### Document source
Dans le hall, pour une énième fois, c'est encore mon corps qui se souvient d'abord. Il se souvient et la migraine arrive. Il se souvient et l'angoisse me vrille le bide. Le goût de métal dans la bouche. L'odeur du cancer, âcre, tenace, qui me file encore la gerbe.
Je me souviens.
Je me souviens du coup de poing de l'annonce. Je me souviens de l'incompréhension, du vertige, du chaos et de la colère. Je me souviens m'être demandé pourquoi, alors que la vie poussait dans le ventre des femmes de mon entourage, seule la mort se développait en moi.
Je me souviens de cette envie de crier, coincée dans ma gorge. L'étouffement. La peur. La peur de crever, là, tout de suite, à 32 ans, sans n'avoir rien avoir pu atteindre. De tous ses « à vivre » qui resteraient en suspens. De ses rêves morts-nés, éteints. Je me souviens de cette peur qu'il s'endorme avant moi et de me retrouver seule face à l'immensité du vide, incapable de trouver le sommeil. Je me souviens que je regardais les gens et les enviais d'être si légers. J'aurais voulu une fois, une seule fois encore, me vautrer, comme eux, dans l'ignorance et la gaspiller.

### Extraits du matériel

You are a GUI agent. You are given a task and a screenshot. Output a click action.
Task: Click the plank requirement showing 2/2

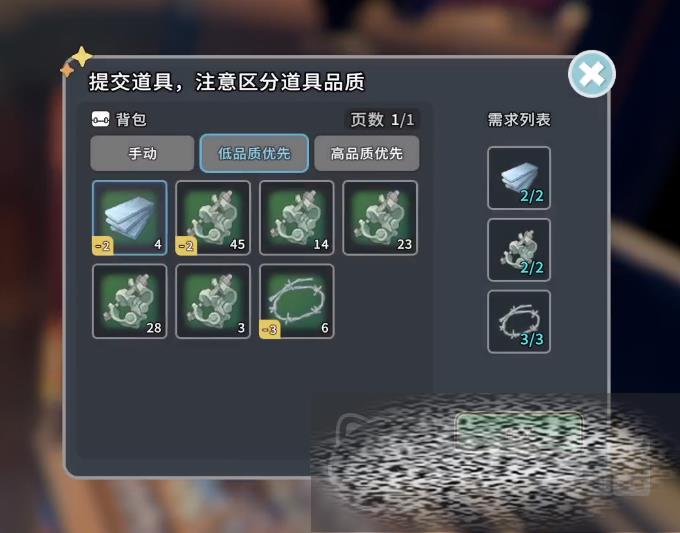519,178
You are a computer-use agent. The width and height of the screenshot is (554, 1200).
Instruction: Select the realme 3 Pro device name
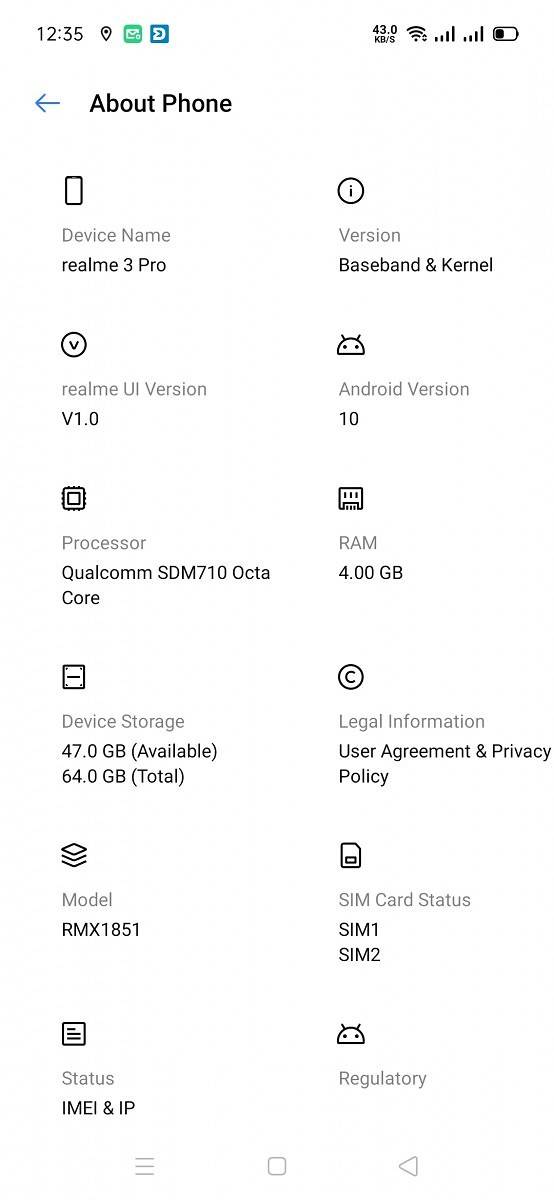point(114,265)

### Série de tâches
a) Dans le récit sur le souvenir du cancer, à quel âge la personne qui raconte avait-elle peur de mourir ?
b) Poursuivez le récit sur le souvenir du cancer après sa dernière phrase.
Le matériel n'est pas nécessaire ici.

### Corrigé des activités
a) À 32 ans.

b)
Je me souviens que je n'arrivais pas à la nommer cette putain de tumeur. Je l'appelais la masse, la boule dans mon sein. Je me souviens de la solitude des tables d'examens, piquée, tatouée, fouillée, triturée. Je me souviens l'infirmier qui tenait ma main en chantant doucement pour me rassurer, pendant que le gynécologue arrachait à mon sein quelques morceaux pour la biopsie. Je me souviens de mon corps martyrisé, desséché, de ma peau devenue grise. Je me souviens des relents de vomi mélangé aux larmes.
Je me souviens.
Et chaque jour de sursis, chaque instant volé à la chance, arraché âprement à la bataille, je le vis.
Je le vis avec une joie féroce et jubilatoire.